Ultimately, it took the 35-year- old three years to write, research, cast and shoot the movie, which had a budget of just under $1 million. Filming took place last March and April in mountainous Loei in north-east Thailand as well as in Bangkok.

Pop Aye will premiere at the prestigious Sundance Film Festival, which starts on Jan 19. It is the first time a Singapore movie will compete at the largest indie film festival in the United States, says its production company, Giraffe Pictures. The film is up for several awards, including the World Cinema Grand Jury Prize, World Cinema Directing Award and Audience Prize.

Previous Singaporean directors at Sundance include Royston Tan, with youth gang drama 15 in 2004, and Meng Ong's Miss Wonton, about a Chinese immigrant in New York City, in 2000.

Looking back, Kirsten Tan says Pop Aye was a "very, very, very tough shoot, beyond what I expected". Even her Thai veteran indie-film producer Soros Sukhum - whose credits include Aditya Assarat's award-winning romance drama Wonderful Town (2007) - concedes that it was his most challenging project.

Having an elephant in a film sounds like a "cool, magical concept", but the execution of it was anything but straightforward.

The number of permits required to film an elephant on the street was daunting, and transporting it within Bangkok was challenging as well - one could travel with the animal in a truck only within a specific window of time each day.

And while 21-year-old Bong is smart, it is still an elephant, which means "it slowed down the process by so much", Tan says. After one take, it would have to be repositioned before it slowly ambled back to the starting point.

She adds: "We went in thinking, 'Oh, it's a road film, we want to keep it small, keep it flexible.' But in the end, everything had to be extremely planned for safety reasons."

Accordingly, the crew size swelled to as many as 100 a day. There were five elephant handlers on set, including one to feed the star and one to scoop up its poop.

To top it all off, it was the hottest summer in Thailand in four decades when they filmed. Bong had to be hosed down constantly and Tan would put ice in her safari hat to keep cool.

The experience notwithstanding, Thailand was a country that seduced her when she was in her 20s.

"Singapore was extremely controlled, almost a little authoritarian. It was the diametrical opposite, it was a place which was full of chaos, grit and dirt, and it felt like there were no rules. It was pretty liberating and it felt very attractive," she says.

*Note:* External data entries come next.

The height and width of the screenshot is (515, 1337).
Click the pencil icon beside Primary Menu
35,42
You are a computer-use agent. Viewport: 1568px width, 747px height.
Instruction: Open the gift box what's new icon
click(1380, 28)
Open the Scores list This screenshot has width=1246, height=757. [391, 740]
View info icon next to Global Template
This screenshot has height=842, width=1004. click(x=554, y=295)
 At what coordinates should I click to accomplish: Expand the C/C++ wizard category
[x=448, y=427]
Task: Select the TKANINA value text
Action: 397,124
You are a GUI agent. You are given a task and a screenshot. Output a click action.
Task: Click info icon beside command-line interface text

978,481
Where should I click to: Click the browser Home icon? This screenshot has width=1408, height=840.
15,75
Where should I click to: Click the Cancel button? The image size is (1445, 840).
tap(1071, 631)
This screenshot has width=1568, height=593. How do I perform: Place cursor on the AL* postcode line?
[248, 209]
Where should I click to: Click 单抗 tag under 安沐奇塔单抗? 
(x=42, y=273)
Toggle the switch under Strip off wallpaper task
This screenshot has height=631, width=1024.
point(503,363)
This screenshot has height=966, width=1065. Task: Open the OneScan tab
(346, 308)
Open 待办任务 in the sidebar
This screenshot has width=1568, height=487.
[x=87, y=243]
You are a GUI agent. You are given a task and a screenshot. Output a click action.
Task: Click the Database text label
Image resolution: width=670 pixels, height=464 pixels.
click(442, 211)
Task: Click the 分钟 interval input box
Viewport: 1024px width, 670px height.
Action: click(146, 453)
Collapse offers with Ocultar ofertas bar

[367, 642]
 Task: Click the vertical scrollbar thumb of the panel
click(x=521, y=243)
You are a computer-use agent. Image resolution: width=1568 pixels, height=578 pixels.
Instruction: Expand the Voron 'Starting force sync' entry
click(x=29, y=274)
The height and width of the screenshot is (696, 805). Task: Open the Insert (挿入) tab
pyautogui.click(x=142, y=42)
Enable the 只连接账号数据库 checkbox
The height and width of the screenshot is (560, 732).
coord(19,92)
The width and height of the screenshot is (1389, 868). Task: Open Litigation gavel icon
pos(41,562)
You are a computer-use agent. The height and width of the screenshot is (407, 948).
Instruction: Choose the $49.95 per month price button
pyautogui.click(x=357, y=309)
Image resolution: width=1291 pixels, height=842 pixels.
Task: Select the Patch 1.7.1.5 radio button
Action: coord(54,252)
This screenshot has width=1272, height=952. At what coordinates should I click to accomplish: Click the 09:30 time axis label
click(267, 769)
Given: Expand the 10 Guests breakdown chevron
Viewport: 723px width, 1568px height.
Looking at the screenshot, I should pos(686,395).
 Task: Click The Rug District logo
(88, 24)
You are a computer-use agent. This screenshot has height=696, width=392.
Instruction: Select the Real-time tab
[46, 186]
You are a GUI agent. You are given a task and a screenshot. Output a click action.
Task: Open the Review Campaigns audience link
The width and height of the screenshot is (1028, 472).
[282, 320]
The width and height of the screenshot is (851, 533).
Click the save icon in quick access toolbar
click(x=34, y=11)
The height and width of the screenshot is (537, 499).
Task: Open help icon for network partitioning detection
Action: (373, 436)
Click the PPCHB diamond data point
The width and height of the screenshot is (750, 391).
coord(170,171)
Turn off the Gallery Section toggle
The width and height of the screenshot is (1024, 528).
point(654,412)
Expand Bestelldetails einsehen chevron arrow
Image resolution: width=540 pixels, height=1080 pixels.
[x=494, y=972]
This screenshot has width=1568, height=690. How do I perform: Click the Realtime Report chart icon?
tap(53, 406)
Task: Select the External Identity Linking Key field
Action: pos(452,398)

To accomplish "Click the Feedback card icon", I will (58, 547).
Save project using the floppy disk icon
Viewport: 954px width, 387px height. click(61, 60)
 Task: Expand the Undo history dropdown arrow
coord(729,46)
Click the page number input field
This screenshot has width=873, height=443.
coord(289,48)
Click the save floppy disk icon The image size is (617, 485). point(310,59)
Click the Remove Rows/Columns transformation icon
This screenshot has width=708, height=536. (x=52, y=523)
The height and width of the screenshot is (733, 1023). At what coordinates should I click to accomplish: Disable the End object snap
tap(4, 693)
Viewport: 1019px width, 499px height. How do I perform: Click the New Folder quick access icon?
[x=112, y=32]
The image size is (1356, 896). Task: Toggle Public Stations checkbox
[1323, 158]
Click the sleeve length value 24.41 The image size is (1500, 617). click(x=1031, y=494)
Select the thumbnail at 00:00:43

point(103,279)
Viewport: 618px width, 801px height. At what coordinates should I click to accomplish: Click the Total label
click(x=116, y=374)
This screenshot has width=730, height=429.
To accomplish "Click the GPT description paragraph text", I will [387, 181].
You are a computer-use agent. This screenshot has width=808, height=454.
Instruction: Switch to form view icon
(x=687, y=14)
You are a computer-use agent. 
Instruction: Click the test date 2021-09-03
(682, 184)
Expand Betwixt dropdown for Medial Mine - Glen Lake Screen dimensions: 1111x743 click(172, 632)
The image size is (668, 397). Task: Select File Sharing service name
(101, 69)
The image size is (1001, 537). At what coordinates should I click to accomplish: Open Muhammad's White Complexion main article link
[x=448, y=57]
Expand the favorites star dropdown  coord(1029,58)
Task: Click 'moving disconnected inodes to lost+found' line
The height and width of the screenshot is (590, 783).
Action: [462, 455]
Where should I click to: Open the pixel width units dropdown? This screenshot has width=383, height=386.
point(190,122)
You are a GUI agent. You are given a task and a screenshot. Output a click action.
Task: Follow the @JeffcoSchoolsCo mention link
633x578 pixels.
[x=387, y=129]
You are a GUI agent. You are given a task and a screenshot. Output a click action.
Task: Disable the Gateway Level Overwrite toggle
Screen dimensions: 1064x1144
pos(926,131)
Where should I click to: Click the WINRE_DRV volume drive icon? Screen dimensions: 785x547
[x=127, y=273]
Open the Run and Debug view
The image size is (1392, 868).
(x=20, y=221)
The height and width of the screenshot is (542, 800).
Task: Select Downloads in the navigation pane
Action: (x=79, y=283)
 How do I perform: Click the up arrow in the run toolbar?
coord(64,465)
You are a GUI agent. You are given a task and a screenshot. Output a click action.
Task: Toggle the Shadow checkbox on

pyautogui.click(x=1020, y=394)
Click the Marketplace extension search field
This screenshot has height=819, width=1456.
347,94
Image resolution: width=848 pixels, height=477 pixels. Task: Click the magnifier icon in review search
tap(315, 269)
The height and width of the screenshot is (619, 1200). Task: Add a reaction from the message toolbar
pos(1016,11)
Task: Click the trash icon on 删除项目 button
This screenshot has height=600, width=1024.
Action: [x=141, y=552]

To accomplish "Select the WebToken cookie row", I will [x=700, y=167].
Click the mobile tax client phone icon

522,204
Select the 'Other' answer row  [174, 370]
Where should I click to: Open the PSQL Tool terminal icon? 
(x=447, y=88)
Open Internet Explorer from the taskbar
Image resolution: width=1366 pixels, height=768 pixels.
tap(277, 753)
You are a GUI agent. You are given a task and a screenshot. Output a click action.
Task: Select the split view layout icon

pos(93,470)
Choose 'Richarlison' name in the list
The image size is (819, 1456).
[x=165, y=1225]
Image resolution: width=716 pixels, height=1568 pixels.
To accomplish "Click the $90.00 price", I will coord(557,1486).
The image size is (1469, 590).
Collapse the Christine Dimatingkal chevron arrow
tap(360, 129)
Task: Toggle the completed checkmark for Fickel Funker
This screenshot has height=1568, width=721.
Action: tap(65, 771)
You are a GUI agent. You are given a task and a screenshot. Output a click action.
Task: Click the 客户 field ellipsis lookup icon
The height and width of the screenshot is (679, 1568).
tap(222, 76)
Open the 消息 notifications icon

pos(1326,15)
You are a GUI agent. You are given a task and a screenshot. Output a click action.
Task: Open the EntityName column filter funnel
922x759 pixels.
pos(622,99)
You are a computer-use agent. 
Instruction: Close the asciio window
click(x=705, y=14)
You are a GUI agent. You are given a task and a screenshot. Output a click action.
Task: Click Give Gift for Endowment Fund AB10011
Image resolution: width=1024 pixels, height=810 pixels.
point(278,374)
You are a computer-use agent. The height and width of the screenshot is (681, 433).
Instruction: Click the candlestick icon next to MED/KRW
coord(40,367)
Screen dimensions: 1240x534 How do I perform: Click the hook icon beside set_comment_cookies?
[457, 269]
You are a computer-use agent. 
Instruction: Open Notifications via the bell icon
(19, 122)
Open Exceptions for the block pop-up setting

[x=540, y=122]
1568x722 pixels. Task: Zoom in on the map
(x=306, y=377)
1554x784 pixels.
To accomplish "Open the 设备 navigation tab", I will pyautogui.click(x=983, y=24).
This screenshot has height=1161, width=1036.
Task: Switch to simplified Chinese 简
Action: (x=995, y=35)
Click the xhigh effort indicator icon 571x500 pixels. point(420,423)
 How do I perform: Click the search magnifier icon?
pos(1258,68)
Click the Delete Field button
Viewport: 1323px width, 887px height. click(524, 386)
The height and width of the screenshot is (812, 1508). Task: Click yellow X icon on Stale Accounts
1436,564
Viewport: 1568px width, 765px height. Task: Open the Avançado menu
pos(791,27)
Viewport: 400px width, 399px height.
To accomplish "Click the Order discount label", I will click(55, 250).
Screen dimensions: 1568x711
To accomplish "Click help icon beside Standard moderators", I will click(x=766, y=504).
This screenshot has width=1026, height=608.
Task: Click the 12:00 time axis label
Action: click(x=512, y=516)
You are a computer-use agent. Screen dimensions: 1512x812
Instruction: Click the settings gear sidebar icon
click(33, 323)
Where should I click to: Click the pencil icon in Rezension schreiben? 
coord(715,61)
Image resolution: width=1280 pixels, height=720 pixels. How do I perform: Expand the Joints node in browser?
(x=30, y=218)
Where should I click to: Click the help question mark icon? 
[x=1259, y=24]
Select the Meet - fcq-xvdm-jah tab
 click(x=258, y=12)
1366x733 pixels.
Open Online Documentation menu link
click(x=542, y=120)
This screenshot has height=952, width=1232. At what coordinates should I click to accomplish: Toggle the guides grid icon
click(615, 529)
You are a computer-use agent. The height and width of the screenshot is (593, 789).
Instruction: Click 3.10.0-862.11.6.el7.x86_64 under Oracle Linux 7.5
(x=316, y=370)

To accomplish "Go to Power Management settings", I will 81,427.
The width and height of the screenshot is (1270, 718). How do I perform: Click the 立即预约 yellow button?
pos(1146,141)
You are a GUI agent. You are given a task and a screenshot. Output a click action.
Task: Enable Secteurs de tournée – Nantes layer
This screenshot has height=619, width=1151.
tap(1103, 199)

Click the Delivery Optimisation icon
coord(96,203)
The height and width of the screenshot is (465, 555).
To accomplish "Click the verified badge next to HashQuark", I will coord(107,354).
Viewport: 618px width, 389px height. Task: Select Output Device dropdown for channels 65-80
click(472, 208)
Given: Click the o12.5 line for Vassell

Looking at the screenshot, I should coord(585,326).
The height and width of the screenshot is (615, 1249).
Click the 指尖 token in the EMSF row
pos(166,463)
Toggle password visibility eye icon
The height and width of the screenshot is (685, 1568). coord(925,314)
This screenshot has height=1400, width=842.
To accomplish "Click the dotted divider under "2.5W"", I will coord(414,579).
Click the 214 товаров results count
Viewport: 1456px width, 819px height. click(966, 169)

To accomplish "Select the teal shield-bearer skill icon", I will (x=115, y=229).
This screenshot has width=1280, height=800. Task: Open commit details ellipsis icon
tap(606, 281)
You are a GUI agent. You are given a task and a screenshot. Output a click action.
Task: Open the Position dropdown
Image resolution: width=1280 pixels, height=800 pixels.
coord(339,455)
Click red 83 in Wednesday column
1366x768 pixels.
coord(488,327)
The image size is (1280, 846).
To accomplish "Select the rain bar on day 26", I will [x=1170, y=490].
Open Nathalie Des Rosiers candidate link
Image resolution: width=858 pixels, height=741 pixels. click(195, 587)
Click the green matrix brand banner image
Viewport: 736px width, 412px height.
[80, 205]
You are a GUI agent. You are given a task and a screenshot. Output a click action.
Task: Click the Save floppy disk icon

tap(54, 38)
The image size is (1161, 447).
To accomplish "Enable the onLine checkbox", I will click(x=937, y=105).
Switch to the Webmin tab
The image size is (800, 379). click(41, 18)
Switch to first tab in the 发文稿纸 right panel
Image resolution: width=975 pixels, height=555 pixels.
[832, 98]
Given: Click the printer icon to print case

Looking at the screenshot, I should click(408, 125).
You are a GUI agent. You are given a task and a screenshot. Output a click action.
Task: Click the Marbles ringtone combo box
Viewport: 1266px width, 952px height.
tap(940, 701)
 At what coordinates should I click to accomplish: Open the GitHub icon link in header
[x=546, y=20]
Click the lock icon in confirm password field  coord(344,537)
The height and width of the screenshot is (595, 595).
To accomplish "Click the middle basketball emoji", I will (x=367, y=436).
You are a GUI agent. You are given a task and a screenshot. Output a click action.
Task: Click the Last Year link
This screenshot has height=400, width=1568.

After completing her advanced diploma in film production at Ngee Ann Polytechnic in 2005, she chalked up film festival accolades for her short works, such as 10 Minutes Later (2006), about causality, and Fonzi (2007), about a character who realises she is not real.

She has since collected more than 10 international awards and is a four-time Silver Screen Award Nominee at the Singapore International Film Festival, where she won Best Southeast Asian Short Film for Dahdi (2014), in which an elderly widow living on Pulau Ubin comes across an asylum-seeking girl.

Around 2008, Tan dove headlong into Thailand for about 11/2 years. There, she helped run a market stall, formed a rock band and visited film sets.

She later graduated with a master's in film production at the Tisch School of the Arts, New York University, in September 2014, and has lived in New York for close to a decade.

The energy and hopefulness in the Big Apple buoy her, but she feels that could end up being a cosy bubble absent of practical concerns. So she comes back here once in a while to get that bubble pricked as she gets bombarded with pragmatic questions about her next pay cheque.

While she calls Singapore her anchor, the place she is most comfortable in, "there are also times when I feel like I don't really belong here either".

For the moment, she sees herself continuing to shuttle between the two places.

Her peripatetic journey lends a degree of intrigue to her identity as a film-maker as people try to figure out her style. Plus, her taste in films is "super wide", ranging from the works of arthouse auteur Tsai Mingliang to popcorn movies such as the Jurassic Park dinosaur thrillers.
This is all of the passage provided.